TEXT SECTION:
-- Opening Marker --

Bar-Ilan University and UKIM University, Macedonia’s largest university, have signed new cooperation agreements in Macedonia’s capital city of Skopje, under the auspices of Minister of Health Dr. Venko Filipce and Minister of Education Dr. Arber Ademi. Both ministers delivered remarks at the signing ceremony.
The agreements, which will establish cooperation between the faculties of medicine and the faculties of humanities and social sciences, were signed by Prof. Karl Skorecki, Dean of the Azrieli Faculty of Medicine at Bar-Ilan University, University Deputy President Prof. Moshe Lewenstein, and UKIM University Rector Prof. Nikola Jankulovski. Cooperation between the Azrieli Faculty and UKIM University was initiated by former Azrieli Faculty Dean Prof. Ran Tur-Kaspa. All cooperation between Bar-Ilan University and Macedonia is being led by Bar-Ilan Academic Secretary Dr. Rachel Levy-Drummer.
An additional agreement, expected to be signed between Bar-Ilan University and the Macedonian Ministries of Health and Innovation, will offer Macedonian physicians a course in clinical bioinformatics. The course will be taught by Bar-Ilan’s Academic Secretary, Dr. Rachel Levy-Drummer, who specializes in biostatistics and computational biology, and Prof. Ron Unger, Director of the Computational Biology Program.

-- Closing Marker --

THE DATA:
-- Opening Marker --

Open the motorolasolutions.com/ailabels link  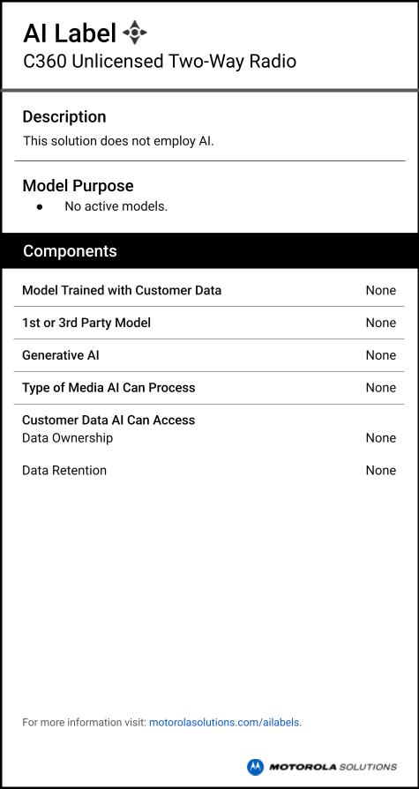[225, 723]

-- Closing Marker --
-- Opening Marker --

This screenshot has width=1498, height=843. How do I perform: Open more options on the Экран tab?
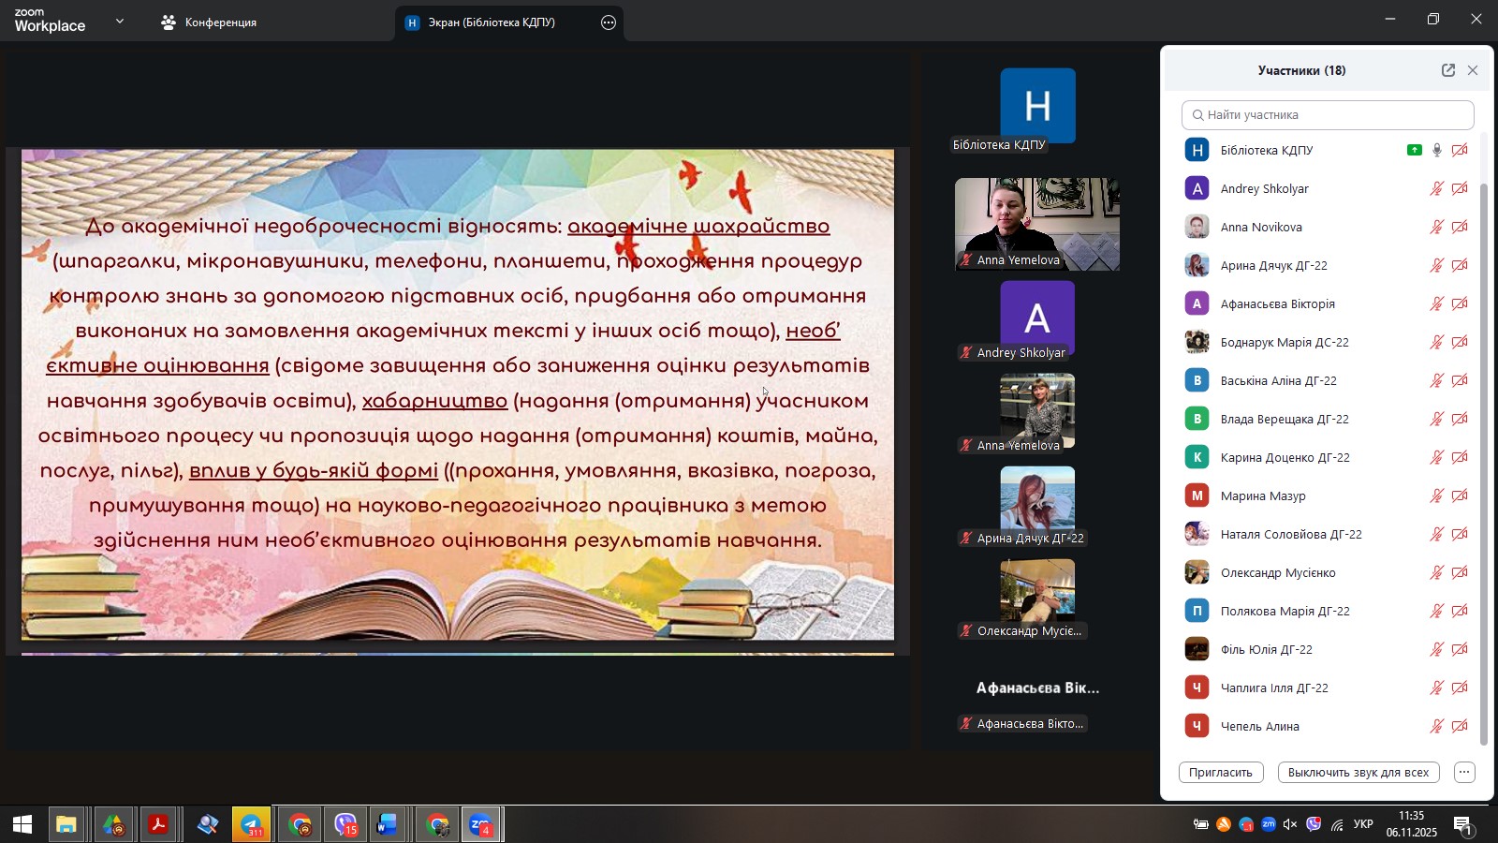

-- Closing Marker --
-- Opening Marker --

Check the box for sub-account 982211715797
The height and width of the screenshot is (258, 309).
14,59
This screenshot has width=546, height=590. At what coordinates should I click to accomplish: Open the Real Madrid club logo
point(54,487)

-- Closing Marker --

PROBLEM SET:
[1] In the article on the Bar-Ilan–UKIM agreements, begin at the words "Bar-Ilan University and UKIM" and stop after "the signing ceremony.", giving that part again with "signing ceremony" changed to "official ceremony".
[2] Continue the article on the Bar-Ilan–UKIM agreements, starting after its final sentence.

YOUR RESPONSES:
[1]
Bar-Ilan University and UKIM University, Macedonia’s largest university, have signed new cooperation agreements in Macedonia’s capital city of Skopje, under the auspices of Minister of Health Dr. Venko Filipce and Minister of Education Dr. Arber Ademi. Both ministers delivered remarks at the official ceremony.

[2]
The agreement will bring Macedonia one step closer towards breaking into the field of personalized medicine, in which medical decisions, practices, interventions and more are tailored to individual patients. This innovative field does not yet exist in Macedonia.
In the framework of an Erasmus Mobility Agreement, Bar-Ilan University has become active in a large-scale project to restore Macedonia’s ancient Jewish cemetery of Bitola, the largest and oldest in the Balkans. Dr. Levy-Drummer, Prof. Irit Amit, of the Department of Geography and Environment, Prof. Shmuel Refael, Director of the Naime and Yehoshua Salti Institute for Ladino Studies, and Dr. Ilia Rodov, Chairman of the Department of Jewish Art, are participating in this effort together with researchers from UKLO University in Bitola.
Led by Israeli Ambassador to Macedonia Dan Oryan, the project is particularly significant given the fact that Macedonia was home to the most ancient Balkan Sephardic community, 98% of which was annihilated at Treblinka. Out of a community of some 7,400 people, only about 150 survived.
Cooperation in this realm is currently being expanded with the support of Prof. Yaron Harel, Dean of the Faculty of Jewish Studies, and Prof. Judy Baumel-Schwartz, Director of the Arnold and Leona Finkler Institute for Holocaust Research.
“The Israeli Ministry of Foreign Affairs views this project as particularly important in the preservation and commemoration of a Balkan Sephardic community that was almost completely destroyed during the Holocaust,” said Amb. Oryan.
“We see academic cooperation between Israel and Macedonia as a significant step towards strengthening relations between our countries. Bar-Ilan University’s role in the special ties that we are building with Macedonia is very significant both in the classical disciplines of academia, and in the unique partnership in advancing the effort to tell the story of the Jewish people in general, and in particular the legacy of the Macedonian Jewish community and the tragedy it endured during the Holocaust,” he added.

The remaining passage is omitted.